Baseball writer Reisler (Black Writers/Black Baseball, 2007, etc.) analyzes one of the greatest upsets in World Series history.
The 1960 World Series was not expected to be much of a contest. The Yankees had won six championships in the 1950s and boasted one of the most impressive lineups in baseball, including Yogi Berra, Whitey Ford, Roger Maris and Mickey Mantle. Pittsburgh, while fielding greats Roberto Clemente and Bill Mazeroski, did not approach that star power. After six games, the Yankees had outscored the Pirates 46-16. Relying on timely hits and exemplary defense to make up for their lack of home-run power, the Pirates managed to extend the series to a seventh and deciding game, which they won. But the Yankees came back to nail the Series in 1961 and 1962, while the Pirates only won two more titles over the next 47 years (and counting)—so the 1960 upset didn’t prompt a paradigm shift in how teams were made or managed.
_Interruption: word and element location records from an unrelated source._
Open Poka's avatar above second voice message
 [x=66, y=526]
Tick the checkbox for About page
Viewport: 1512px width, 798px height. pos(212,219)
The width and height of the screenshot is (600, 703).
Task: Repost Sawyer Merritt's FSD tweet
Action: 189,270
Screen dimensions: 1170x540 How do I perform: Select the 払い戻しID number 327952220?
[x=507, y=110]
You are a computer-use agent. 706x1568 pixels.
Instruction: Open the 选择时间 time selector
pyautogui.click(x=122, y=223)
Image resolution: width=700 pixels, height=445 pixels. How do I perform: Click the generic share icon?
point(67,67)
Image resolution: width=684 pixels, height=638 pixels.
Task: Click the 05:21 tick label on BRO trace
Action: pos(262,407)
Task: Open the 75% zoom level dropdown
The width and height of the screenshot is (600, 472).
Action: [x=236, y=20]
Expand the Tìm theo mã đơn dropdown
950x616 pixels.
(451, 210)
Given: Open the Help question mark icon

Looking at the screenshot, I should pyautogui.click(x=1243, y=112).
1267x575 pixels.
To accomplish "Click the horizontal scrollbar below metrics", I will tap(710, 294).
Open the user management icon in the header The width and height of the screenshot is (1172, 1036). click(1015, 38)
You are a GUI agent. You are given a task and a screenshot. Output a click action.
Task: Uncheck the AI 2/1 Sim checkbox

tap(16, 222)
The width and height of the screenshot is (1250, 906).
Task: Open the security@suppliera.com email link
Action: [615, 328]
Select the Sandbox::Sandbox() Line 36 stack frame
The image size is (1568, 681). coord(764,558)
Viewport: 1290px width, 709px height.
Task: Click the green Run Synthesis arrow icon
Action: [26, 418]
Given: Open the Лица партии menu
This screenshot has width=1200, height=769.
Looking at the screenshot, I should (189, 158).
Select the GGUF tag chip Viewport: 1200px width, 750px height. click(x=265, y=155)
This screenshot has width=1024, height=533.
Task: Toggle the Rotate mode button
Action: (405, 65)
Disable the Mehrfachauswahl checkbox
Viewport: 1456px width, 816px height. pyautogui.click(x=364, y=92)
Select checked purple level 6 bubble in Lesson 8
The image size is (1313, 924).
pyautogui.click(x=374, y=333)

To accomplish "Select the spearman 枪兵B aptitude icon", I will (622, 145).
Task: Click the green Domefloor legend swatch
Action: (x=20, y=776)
Lacking any compelling evidence that this game was especially significant to baseball or beyond, Reisler bulks up his chronicle by adding information already familiar to most baseball fans: Talented hitter Roger Maris was a private person who disdained big-city pleasures; Mickey Mantle liked the night life; Roberto Clemente was treated poorly by fans and the press despite his tremendous skills because he was a dark-skinned Latino, etc. Reisler also takes the conventional path in depicting the Yankees as a corporate behemoth and the Pirates as a group of misfits and rebels who wrested the top prize from a team often compared to U.S. Steel. The story of the game itself reads like an expanded box score.
Shows great love for the underdog, but doesn’t make a great case for the game’s larger importance.